I ran the same comparison between two smaller Cummins and Hall-Scott engines, and the result was essentially the same.
The Hall-Scott engines both made about 1 lb.ft. of torque per cubic inch; the Cummins made about .8 lb.ft. per cubic inch. In fact, most reasonably healthy gas engines make roughly 1 lb.ft. per cubic inch, as a general rule of thumb. Naturally aspirated diesels seemingly never do, to the best of my knowledge.
Needless to say, once Cummins’ turbo diesels became commonplace, the Hall-Scott engine quickly disappeared, given its prodigious thirst.
But some trucker’s thirst for power was so great that they installed the V12 version of the big Hall Scott; 2269 cubic inches, and up to 900 hp. Sorry; I don’t have ready specs for the torque, but it must have been over 2000 lb.ft. These were the monster trucks of their day.
In a way, this subject is mostly moot, as almost all modern diesel engines are turbo-charged, with the exception of some smaller agricultural and industrial engines. Forced induction solved the inherent issue of a diesel’s inability to burn an equal amount of fuel per air volume as a gas engine, and increased its output and efficiency further.
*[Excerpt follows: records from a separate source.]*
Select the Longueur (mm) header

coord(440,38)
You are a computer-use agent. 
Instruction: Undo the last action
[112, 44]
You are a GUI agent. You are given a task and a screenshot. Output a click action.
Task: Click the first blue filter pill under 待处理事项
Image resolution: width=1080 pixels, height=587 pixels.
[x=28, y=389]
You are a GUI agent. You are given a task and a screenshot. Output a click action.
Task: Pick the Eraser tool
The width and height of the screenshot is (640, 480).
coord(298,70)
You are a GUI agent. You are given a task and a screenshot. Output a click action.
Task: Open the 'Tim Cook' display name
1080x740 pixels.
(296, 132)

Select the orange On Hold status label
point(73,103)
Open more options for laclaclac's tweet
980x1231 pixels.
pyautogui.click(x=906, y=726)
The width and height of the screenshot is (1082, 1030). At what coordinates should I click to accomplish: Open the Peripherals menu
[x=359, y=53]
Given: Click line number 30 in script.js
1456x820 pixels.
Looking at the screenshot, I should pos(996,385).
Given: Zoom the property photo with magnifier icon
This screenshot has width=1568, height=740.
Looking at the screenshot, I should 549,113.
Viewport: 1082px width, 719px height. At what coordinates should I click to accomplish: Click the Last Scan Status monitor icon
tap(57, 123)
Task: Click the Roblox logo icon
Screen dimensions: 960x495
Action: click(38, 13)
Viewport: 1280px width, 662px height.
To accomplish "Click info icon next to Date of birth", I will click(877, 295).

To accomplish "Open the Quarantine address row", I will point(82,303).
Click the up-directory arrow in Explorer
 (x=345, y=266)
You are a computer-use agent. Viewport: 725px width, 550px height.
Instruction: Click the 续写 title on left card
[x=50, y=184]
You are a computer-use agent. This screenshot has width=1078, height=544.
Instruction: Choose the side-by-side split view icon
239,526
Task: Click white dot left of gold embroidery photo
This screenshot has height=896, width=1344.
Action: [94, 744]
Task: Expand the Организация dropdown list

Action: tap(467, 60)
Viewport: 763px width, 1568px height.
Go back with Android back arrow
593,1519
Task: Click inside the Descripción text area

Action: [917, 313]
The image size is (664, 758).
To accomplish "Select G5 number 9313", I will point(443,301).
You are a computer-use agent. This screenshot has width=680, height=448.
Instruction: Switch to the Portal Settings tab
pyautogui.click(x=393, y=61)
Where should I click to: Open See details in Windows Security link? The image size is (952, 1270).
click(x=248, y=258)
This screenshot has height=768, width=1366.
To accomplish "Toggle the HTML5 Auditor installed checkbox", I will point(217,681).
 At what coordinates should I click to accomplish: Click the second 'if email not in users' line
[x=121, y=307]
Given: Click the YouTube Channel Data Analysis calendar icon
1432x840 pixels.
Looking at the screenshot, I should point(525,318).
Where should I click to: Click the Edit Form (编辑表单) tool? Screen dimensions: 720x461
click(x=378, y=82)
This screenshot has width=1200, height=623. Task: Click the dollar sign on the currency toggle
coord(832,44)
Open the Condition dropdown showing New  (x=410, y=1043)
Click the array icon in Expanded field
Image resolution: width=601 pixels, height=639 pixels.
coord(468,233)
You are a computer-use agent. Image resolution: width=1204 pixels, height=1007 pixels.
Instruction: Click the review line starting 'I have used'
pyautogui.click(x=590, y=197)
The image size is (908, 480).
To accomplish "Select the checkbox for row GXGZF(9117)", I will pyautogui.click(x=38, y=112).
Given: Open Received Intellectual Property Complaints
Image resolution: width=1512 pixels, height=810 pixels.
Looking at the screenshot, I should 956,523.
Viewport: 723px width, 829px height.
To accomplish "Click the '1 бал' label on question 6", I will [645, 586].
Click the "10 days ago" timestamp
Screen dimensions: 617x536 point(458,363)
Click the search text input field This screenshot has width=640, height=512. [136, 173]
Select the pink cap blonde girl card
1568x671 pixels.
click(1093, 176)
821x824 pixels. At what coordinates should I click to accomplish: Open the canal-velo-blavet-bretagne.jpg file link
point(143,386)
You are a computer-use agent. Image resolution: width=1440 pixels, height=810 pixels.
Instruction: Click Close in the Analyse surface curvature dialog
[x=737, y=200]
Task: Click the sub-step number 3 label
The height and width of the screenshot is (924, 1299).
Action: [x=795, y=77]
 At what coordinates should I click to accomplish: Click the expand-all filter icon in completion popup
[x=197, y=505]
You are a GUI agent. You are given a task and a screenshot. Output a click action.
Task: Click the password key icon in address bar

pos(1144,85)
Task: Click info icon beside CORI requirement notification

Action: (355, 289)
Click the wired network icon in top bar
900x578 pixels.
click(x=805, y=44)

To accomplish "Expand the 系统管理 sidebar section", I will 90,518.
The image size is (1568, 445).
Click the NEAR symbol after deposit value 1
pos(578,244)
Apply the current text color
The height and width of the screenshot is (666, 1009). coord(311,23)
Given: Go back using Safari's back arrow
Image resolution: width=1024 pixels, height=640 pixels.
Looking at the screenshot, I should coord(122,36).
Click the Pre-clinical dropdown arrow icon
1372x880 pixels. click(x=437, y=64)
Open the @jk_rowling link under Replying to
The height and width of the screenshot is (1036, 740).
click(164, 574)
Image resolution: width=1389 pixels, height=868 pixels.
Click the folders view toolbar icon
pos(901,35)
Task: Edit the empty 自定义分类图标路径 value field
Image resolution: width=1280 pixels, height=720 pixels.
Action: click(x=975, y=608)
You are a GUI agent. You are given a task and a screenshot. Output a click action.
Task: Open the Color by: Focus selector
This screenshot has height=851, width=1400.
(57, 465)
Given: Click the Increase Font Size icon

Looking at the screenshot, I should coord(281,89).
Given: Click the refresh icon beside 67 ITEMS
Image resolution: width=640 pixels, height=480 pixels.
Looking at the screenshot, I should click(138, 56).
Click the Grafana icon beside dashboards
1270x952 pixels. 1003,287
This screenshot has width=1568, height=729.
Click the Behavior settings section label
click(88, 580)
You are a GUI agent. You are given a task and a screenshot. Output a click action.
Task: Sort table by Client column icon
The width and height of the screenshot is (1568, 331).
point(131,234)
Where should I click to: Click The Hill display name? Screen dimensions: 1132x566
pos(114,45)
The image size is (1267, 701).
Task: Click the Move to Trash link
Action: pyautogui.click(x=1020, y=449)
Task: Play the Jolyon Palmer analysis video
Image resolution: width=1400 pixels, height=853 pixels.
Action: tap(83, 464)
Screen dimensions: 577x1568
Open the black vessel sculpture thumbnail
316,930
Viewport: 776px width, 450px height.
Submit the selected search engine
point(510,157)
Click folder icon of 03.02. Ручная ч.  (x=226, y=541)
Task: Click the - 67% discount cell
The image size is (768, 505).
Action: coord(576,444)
The most efficient engines in the world, the giant 100,000+ hp oil-burners in cargo ships, achieve up to 55% efficiency.
And gas engines have come a long way too; in fact automotive gas engines have improved their efficiency in the past few decades more than diesels. Whereas the difference in efficiency between automotive gas and diesels was once 35-40%, today that number is down to some 20-30%. As super-high compression gas engines like the Mazda Sky-Active lead the way, in the future the difference between the two will only decrease. But until someone can make diesel fuel burn faster, they will always be intrinsically less powerful, not factoring the forced induction. The laws of physics are hard to bend.